Combine calculations

When multiple analytic functions share the same sorted subset during calculation, all the functions use the same operator instead of multiple independent operators. This reduces memory overhead and range checks.

As shown in the following example, the calculation of the two analytic functions row_number() and rank() can share the same sorted output, and only one sort operator is allocated.

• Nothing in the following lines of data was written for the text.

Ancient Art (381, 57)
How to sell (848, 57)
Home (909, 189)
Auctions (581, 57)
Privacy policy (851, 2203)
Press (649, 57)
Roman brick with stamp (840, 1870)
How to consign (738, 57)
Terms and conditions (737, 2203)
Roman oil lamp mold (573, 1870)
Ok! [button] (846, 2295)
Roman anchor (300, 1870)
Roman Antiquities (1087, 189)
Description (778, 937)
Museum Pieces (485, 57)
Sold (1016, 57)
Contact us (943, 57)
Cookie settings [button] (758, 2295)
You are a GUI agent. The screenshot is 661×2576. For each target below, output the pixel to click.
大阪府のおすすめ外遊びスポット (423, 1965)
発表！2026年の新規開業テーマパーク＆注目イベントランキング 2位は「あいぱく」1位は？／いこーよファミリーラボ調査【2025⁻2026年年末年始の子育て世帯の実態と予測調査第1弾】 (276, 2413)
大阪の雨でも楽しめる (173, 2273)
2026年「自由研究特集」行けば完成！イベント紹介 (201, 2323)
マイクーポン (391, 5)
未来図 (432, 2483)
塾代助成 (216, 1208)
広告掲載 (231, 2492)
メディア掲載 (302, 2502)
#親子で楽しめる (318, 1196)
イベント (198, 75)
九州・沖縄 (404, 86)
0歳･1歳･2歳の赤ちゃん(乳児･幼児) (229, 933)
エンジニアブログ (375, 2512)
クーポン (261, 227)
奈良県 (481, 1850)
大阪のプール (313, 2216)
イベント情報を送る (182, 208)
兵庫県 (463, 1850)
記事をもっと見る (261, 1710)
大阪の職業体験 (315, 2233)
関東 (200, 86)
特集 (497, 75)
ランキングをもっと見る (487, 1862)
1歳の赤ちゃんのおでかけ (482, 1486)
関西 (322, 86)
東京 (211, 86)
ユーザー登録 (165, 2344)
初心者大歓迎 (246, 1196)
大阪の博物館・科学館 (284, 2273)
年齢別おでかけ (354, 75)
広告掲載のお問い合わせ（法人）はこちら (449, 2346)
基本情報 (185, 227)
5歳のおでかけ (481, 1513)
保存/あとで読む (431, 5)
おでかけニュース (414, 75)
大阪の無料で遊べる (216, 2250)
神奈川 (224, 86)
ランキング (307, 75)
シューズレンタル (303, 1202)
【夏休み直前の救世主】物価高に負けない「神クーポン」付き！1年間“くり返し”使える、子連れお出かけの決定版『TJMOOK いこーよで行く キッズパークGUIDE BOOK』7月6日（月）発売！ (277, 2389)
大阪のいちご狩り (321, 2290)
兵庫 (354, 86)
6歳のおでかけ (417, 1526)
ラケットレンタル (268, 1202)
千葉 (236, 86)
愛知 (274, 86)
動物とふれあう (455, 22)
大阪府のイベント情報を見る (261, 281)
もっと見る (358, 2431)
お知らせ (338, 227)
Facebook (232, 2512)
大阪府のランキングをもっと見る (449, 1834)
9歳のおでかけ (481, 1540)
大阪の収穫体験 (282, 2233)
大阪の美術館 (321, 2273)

  1. mysql> explain select row_number() over (partition by table_id order by partition_id), rank() over (partition by table_id, partition_id order by svr_ip) from __all_root_table;
  2. | ====================================================
  3. |ID|OPERATOR |NAME |EST. ROWS|COST|
  4. ----------------------------------------------------
  5. |0 |WINDOW FUNCTION| |1000 |3017|
  6. |1 | SORT | |1000 |2826|
  7. |2 | TABLE SCAN |__all_root_table|1000 |499 |
  8. ====================================================
  9. Outputs & filters:
  10. -------------------------------------
  11. 0 - output([T_WIN_FUN_ROW_NUMBER()], [T_WIN_FUN_RANK()]), filter(nil),
  12. win_expr(T_WIN_FUN_RANK()), partition_by([__all_root_table.table_id], [__all_root_table.partition_id]), order_by([__all_root_table.svr_ip, ASC]), window_type(RANGE), uppe r(UNBOUNDED PRECEDING), lower(UNBOUNDED FOLLOWING)
  13. win_expr(T_WIN_FUN_ROW_NUMBER()), partition_by([__all_root_table.table_id]), order_by([__all_root_table.partition_id, ASC]), window_type(RANGE), upper(UNBOUNDED PRECEDING ), lower(UNBOUNDED FOLLOWING)
  14. 1 - output([__all_root_table.table_id], [__all_root_table.partition_id], [__all_root_table.svr_ip]), filter(nil), sort_keys([__all_root_table.table_id, ASC], [__all_root_tabl e.partition_id, ASC], [__all_root_table.svr_ip, ASC])
  15. 2 - output([__all_root_table.table_id], [__all_root_table.partition_id], [__all_root_table.svr_ip]), filter(nil),
  16. access([__all_root_table.table_id], [__all_root_table.partition_id], [__all_root_table.svr_ip]), partitions(p0)

Store data on disks

Analytic functions also support storing intermediate data on disks during execution, and the logic for storing data is the same as sort operators.